*Given exercise*: Copy the records from the line with "In order to click on code" to the line with "(247, 182).", keeping every line unchanged.

========

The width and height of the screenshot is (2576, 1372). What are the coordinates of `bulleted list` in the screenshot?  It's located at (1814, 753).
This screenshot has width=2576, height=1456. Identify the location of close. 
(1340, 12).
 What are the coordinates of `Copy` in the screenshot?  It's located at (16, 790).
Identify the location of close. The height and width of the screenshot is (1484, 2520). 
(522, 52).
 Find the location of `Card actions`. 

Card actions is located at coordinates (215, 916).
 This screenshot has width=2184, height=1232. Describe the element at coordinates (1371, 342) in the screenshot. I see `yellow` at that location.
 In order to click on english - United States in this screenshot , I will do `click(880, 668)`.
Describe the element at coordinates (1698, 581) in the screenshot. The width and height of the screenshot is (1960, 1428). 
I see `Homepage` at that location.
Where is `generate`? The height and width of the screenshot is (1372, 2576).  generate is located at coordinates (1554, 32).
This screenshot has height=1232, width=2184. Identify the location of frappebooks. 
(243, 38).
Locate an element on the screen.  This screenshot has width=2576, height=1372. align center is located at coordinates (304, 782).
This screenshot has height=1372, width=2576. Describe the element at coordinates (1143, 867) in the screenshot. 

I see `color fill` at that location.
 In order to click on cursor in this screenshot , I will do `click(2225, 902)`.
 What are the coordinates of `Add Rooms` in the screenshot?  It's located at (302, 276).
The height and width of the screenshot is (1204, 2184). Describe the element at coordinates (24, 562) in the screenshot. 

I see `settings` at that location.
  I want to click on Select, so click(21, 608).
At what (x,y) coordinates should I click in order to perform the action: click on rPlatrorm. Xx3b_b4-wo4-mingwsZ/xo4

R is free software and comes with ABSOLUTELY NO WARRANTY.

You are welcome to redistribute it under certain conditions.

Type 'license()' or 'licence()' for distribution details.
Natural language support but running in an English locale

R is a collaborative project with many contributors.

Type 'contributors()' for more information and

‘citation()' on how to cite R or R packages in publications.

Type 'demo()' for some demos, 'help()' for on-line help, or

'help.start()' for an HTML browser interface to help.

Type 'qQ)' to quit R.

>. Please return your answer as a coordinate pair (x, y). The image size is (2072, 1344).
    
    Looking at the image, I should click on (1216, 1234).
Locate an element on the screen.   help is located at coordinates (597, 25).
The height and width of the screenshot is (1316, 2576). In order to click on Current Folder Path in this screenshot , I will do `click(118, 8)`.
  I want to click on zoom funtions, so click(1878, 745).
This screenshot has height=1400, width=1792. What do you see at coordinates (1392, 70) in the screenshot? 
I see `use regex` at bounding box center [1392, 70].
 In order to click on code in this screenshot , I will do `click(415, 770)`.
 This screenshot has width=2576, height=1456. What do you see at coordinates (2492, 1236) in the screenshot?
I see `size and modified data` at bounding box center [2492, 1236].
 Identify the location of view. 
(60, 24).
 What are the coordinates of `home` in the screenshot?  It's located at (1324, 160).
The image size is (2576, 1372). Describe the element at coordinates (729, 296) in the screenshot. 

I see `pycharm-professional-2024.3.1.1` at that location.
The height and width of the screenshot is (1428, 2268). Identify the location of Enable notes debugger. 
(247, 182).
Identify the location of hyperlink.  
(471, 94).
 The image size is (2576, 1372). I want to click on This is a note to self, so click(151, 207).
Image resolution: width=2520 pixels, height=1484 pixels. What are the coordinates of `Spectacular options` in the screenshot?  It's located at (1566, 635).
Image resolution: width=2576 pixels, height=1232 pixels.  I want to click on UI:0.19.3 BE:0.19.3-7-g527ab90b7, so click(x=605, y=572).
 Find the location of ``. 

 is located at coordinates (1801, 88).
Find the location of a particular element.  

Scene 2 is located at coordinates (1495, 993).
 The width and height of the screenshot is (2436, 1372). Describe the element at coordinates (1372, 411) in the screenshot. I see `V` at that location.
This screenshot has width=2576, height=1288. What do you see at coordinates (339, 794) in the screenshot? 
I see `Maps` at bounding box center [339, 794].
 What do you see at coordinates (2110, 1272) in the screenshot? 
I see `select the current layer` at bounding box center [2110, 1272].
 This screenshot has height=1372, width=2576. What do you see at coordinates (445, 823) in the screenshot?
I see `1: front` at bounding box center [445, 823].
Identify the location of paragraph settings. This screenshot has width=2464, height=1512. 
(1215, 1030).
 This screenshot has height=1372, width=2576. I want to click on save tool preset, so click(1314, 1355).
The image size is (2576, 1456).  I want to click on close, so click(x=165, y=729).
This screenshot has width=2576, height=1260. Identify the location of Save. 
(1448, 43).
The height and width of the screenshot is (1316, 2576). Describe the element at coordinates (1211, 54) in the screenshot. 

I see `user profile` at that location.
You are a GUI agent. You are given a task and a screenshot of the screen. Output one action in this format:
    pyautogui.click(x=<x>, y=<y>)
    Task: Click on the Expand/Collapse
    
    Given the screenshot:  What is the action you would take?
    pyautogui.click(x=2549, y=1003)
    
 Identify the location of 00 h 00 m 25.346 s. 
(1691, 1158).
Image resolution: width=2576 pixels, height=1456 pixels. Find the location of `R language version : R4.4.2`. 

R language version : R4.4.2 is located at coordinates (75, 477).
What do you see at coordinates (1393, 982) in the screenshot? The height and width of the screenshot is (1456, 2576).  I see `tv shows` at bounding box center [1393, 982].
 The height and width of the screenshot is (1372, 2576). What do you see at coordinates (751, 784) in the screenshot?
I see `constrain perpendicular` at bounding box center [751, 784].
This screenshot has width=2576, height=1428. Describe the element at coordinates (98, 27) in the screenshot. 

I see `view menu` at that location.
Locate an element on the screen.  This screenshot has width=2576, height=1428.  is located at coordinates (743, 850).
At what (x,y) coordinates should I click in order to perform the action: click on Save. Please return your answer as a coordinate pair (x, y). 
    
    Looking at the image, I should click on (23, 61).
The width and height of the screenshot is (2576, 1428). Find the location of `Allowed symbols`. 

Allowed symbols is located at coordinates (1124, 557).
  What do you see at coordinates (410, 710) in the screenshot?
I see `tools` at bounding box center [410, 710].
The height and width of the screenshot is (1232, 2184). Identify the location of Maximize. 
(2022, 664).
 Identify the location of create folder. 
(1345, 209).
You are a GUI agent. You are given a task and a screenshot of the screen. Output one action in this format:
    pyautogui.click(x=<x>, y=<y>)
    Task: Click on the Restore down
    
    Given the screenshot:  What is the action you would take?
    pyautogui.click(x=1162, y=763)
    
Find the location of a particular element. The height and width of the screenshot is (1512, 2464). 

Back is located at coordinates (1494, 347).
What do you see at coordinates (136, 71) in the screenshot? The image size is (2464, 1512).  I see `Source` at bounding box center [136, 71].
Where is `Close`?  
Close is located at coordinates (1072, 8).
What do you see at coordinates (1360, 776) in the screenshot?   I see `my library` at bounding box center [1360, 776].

========

*Final answer*:
 In order to click on code in this screenshot , I will do `click(415, 770)`.
 This screenshot has width=2576, height=1456. What do you see at coordinates (2492, 1236) in the screenshot?
I see `size and modified data` at bounding box center [2492, 1236].
 Identify the location of view. 
(60, 24).
 What are the coordinates of `home` in the screenshot?  It's located at (1324, 160).
The image size is (2576, 1372). Describe the element at coordinates (729, 296) in the screenshot. 

I see `pycharm-professional-2024.3.1.1` at that location.
The height and width of the screenshot is (1428, 2268). Identify the location of Enable notes debugger. 
(247, 182).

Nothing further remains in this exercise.